My hon. Friend spoke about cars costing more than £19,250. Such limits are closely examined every year in the budgetary process. He questions the different treatment of taxpayers in schedules D and E. I do not entirely accept that there is a fundamental difference between the two, because for self-employed taxpayers the individual costs of each car are apportioned between private and business use for tax purposes. That is what used to happen for schedule E and the change to scales is mainly to simplify administration and to save arduous record keeping. The substantial discounts that are available for increasing business use give a fair approximation of the individual apportionments within schedule D.

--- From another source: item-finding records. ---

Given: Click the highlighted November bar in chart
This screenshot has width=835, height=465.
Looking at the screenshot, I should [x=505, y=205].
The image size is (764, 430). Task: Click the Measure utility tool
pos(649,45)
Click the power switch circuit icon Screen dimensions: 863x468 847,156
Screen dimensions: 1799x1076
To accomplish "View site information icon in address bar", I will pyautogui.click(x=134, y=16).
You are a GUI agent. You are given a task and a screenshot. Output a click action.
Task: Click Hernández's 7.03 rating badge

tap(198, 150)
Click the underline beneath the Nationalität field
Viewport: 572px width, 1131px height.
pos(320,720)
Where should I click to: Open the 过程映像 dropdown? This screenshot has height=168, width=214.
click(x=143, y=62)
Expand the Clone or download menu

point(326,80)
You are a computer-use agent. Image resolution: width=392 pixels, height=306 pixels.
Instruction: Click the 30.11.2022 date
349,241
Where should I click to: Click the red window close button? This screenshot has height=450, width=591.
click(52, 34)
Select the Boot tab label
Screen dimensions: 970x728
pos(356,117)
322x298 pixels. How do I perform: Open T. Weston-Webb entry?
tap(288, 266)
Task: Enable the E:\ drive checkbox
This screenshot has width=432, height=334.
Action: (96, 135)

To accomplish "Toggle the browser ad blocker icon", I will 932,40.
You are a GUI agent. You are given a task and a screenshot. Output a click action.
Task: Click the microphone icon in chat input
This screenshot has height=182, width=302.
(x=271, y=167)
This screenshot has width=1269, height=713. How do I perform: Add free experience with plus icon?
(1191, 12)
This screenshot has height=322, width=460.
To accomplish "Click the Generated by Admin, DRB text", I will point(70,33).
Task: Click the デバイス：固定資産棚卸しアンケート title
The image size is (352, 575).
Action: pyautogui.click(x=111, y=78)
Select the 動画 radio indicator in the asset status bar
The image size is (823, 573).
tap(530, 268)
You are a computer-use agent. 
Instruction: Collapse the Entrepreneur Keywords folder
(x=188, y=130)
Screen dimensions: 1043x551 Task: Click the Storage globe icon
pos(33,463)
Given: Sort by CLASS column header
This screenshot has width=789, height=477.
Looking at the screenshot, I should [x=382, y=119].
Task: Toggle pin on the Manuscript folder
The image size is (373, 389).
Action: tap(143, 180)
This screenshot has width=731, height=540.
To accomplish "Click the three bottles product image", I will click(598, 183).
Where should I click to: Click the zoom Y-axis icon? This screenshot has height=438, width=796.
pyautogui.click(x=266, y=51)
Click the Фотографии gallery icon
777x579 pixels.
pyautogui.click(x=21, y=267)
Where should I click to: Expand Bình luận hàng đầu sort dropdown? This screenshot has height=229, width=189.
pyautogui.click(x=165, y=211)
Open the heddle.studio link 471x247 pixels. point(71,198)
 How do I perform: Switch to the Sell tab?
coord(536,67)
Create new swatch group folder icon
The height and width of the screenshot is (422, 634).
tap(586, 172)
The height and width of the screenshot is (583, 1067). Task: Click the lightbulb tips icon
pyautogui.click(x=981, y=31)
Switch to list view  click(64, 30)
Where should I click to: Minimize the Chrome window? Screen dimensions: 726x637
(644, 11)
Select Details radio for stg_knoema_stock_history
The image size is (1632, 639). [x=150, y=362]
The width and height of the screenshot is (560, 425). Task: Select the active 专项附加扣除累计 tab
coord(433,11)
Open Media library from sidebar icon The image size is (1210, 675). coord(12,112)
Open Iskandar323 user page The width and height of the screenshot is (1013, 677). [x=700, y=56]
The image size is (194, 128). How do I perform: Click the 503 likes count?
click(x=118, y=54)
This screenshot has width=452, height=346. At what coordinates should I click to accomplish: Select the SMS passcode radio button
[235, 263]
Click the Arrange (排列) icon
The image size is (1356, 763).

The £8,000 limit on capital allowances is also kept under review, and we are aware of the concern about the effect of these restrictions. My hon. Friend suggests that the 18,000 mile threshold should be reduced. It is, of course, a broad brush threshold in the way that it affects differently those whose mileage is mostly in urban areas and those who have large distances to travel for business purposes. It is kept under review, but it works tolerably well.
My hon. Friend also spoke about the VAT input tax on cars. That has not been recoverable on company cars since the start of VAT in 1973. Most company cars have some private use and if the VAT on their purchase were fully recoverable, a system would have to be introduced to tax the private use and the subsequent sale of the car. That would complicate the administration of the tax.
I reiterate that the Government take seriously the interests of the car industry. I cannot make any commitment about what the Chancellor will decide to do in the next Budget. We shall consider the serious points that have been made in the debate and in the many meetings that the Chancellor and I have had with the car trade. The Government's main concern has been to increase the level of company car scale charges with a view to obtaining parity of tax treatment between those paid in cash and those paid partly in cash and partly in kind.